Following the public consultation on the High Speed Rail proposals (see April 2011 report below) the Government’s decision to proceed with HS2, as announced on 11th January, includes some route changes that threaten the environment of the Trent & Mersey Canal. IWA and BW both objected to the earlier plans that would have severed the canal in 2 places at Woodend Lock near Fradley through crossings with insufficient headroom for navigation. This was clearly a serious design error which has now been corrected by raising the level of the line, explained in the “Review of Possible Refinements ..” document, as below:
"It became clear through consultation that the height of the alignment over the Trent and Mersey Canal was not enough to allow proper navigability of the canal."
"We have reviewed the vertical alignment over the canal and raised it to around five metres to enable navigable use of the canal.
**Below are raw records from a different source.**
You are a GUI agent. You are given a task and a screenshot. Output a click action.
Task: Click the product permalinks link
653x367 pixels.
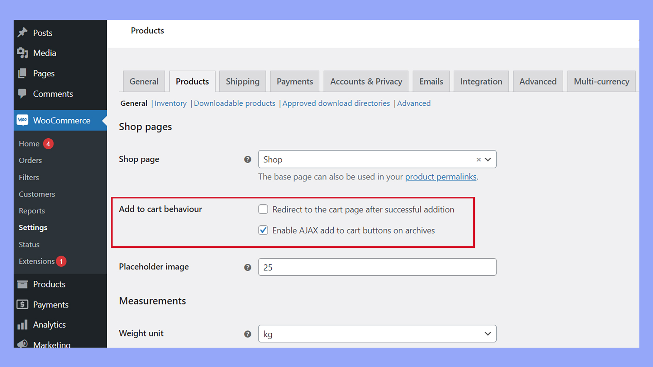pyautogui.click(x=440, y=177)
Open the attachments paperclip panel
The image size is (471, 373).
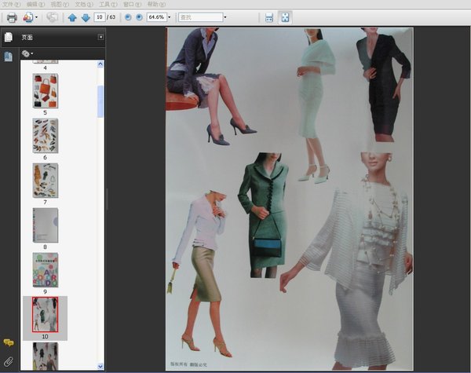pyautogui.click(x=9, y=361)
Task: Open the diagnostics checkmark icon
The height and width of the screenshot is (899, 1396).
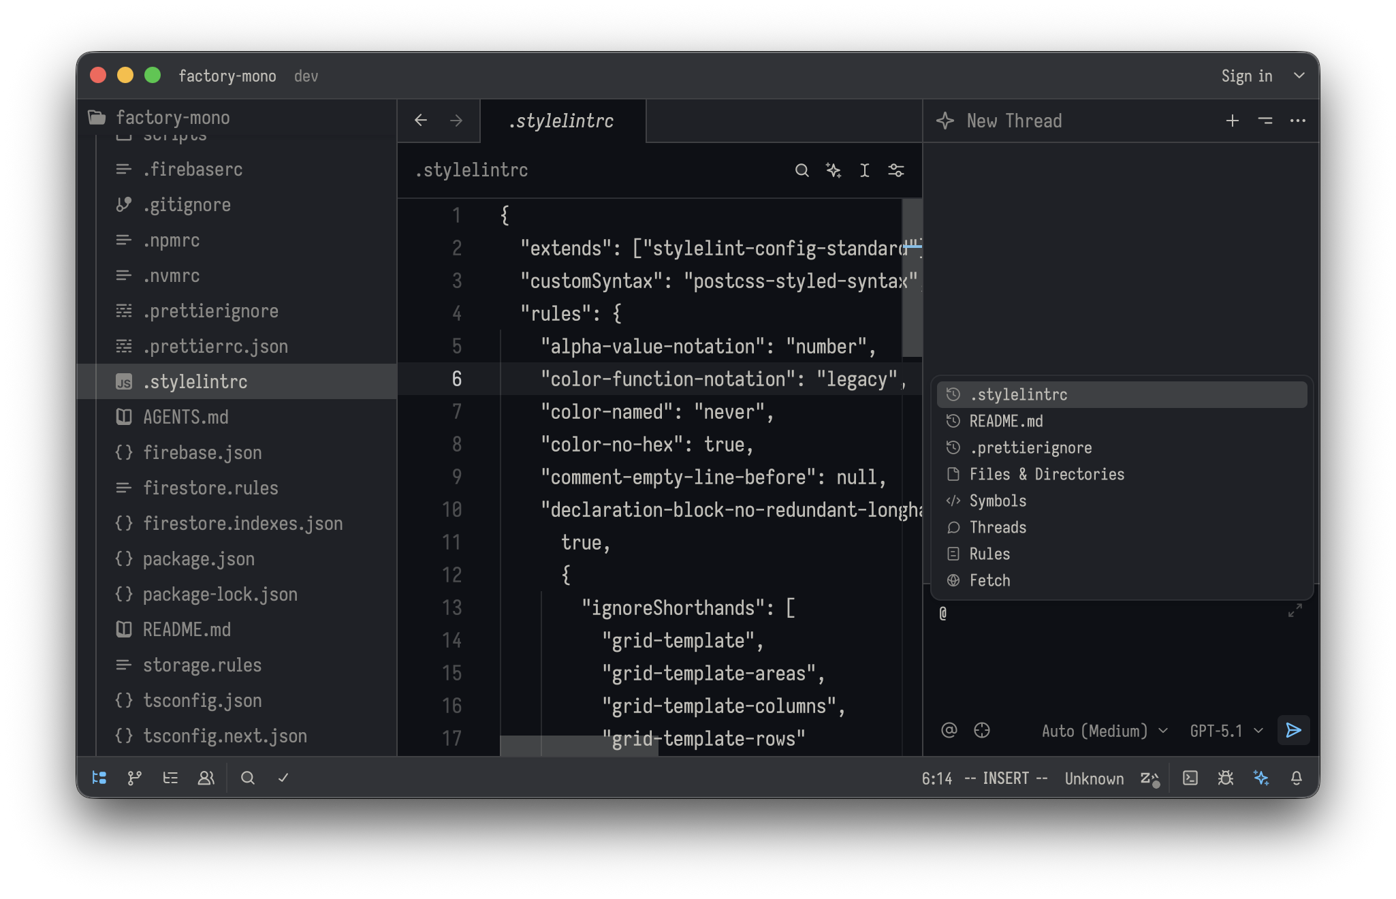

The adjustment would result in marginally more noise and visual impacts, although this change would affect only a small number of people. Landscaping and mitigation such as tree planting would assist in screening visual impacts of the embankments and railway."
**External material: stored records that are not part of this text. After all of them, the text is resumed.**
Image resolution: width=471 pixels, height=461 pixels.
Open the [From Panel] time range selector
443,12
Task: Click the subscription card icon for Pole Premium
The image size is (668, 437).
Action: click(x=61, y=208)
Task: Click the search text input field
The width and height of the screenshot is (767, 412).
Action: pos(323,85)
"Given that this adjustment is a requirement for canal navigability, we recommend that this change be included in the line of route."
"To allow for a future extended network we have also slightly altered the line of route just north of Streethay, including a short straight section of track. This would avoid the need for substantial disruptive and expensive remodelling of the track in this area after HS2 London to West Midlands has opened. It would mean the alignment would be slightly amended from that shown on the consultation route over a distance of just over half a mile."
"The adjustments would mean that the line would be continuously above ground level from the village of Streethay to the WCML reconnection north of Lichfield."
This document and the amended route maps along with other reports can be seen at http://www.dft.gov.uk/topics/high-speed-rail
Whilst maintaining navigation, the raised height of the line will inevitably increase the visual and audible intrusion of the trains on the environment of the canal, and to say it affects only a small number of people ignores the tens of thousands of boaters and towpath walkers annually who use the canal in this area. The changes also take the route even closer to the lock and lock cottage at Woodend which are both Listed Buildings and ignore the Conservation Area status of the Trent & Mersey Canal.
But a further threat is revealed in the comments about a straight section of track avoiding the need for future remodelling. The curved section at Woodend is only a temporary connection to the existing railway pending publication of plans for the continuation of the route to Manchester. But this statement clearly implies that it has already been decided where this will start, and projection of the new straight line section would take it through the middle of Fradley Wood and over the Trent & Mersey Canal again with a third crossing just above Shadehouse Lock ! That would mean 3 new rail bridges within about half a mile, 2 of which would be unnecessary if our requested realignment north of Streethay had been considered.
This level of damage to the canal environment around Fradley is not acceptable and readers are urged to write to their MPs protesting about this wanton damage to a cherished part of our canal heritage.
Slight changes have also been made to the alignment of the other canal crossings in our area; the Lichfield Canal at Cappers Lane and the Birmingham & Fazeley Canal at Curdworth.